Safra kesesinin alınması büyük bir fizyolojik değişikliğe neden olmaz. Ayrıca sonrasında özel bir diyet uygulamasına gerek kalmayacaktır.

Ne teşhisi?

Koledok litiazisi bazen asemptomatiktir: daha sonra bir kontrol sırasında keşfedilebilir. Kolestaz olarak da adlandırılan biliyer obstrüksiyona neden olduğunda, karaciğer kolik tipi ağrının yanı sıra sarılığa (sarılık) neden olur. Tanı bazen cerrah tarafından muayene ile şüphelenilebilir.
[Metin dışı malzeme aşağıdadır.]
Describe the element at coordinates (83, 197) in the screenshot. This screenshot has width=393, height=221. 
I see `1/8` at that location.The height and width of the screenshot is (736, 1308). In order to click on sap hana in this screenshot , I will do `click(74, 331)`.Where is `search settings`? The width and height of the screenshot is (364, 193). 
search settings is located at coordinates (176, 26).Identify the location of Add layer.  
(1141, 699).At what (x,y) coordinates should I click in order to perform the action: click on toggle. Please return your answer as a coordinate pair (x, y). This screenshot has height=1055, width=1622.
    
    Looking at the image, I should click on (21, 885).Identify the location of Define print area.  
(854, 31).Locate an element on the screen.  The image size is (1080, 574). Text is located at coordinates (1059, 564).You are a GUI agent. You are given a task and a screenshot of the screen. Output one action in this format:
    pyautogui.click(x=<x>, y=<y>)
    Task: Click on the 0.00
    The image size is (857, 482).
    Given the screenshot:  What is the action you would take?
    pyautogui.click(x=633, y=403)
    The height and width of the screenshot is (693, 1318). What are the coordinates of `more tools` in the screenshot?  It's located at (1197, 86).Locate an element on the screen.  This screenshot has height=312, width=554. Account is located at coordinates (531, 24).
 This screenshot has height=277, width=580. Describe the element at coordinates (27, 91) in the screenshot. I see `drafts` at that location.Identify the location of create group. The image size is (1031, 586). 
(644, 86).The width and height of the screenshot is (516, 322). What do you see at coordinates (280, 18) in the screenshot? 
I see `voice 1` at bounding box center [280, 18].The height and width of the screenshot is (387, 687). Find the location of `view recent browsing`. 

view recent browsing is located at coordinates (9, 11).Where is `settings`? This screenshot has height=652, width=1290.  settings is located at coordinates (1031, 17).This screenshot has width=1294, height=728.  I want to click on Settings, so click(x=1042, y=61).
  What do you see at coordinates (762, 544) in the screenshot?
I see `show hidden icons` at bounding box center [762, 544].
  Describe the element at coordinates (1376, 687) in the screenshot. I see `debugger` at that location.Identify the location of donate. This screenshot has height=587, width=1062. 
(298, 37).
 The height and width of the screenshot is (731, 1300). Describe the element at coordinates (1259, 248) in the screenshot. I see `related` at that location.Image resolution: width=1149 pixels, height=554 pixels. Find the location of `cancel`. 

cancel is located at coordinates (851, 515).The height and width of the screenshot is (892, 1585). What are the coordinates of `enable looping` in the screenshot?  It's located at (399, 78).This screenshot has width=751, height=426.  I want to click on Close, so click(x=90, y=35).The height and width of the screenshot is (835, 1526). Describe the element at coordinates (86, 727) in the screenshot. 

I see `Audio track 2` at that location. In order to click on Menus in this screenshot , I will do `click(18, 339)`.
Derinlemesine incelemeler gerekli olacaktır:

  • Biyolojik düzeyde, transaminazların yanı sıra bilirubin, gama GT (GGT veya Gammaglutamil-transferaz) ve PAL (alkalin fosfataz) artışı gibi kolestaz belirtileri olabilir;
  • Karın ultrasonu safra kanallarının genişlemesini gösterebilir;
  • Litiazisi görselleştirmek ve dolayısıyla tanıyı doğrulamak amacıyla, muhtemelen bir bili-MRI ile ilişkili olan veya olmayan bir endoskopik ultrason sıklıkla yapılacaktır.

Tarih ve sembolizm

Etimolojik olarak, cholédoque terimi, "safra" anlamına gelen Yunanca "kholé", aynı zamanda "safra" ve "öfke" kelimesinden gelir. Tarihsel olarak, Antik Çağ'da ve tıbbı gerçekten bilimsel yapan insan fizyolojisindeki keşiflere kadar, Hipokrat'ın dört “mizahı” olarak adlandırılan şeyleri ayırt etmenin geleneksel olduğu belirtilmelidir. Birincisi kandı: kalpten gelen kan, güçlü ve tonda bir karaktere işaret eden ve aynı zamanda son derece sosyal bir karaktere işaret eden kan karakterini tanımladı. İkincisi, beyne bağlı, balgamlı olarak da adlandırılan lenfatik mizaç ile ilişkili olan pituitti. Hipokrat tarafından önerilen mizahların üçüncüsü, karaciğerden kaynaklanan ve öfkeli bir öfke ile ilişkilendirilen sarı safra idi. Son olarak, dalaktan gelen siyah veya atılgan safra, melankolik karakterden sorumlu tutuldu.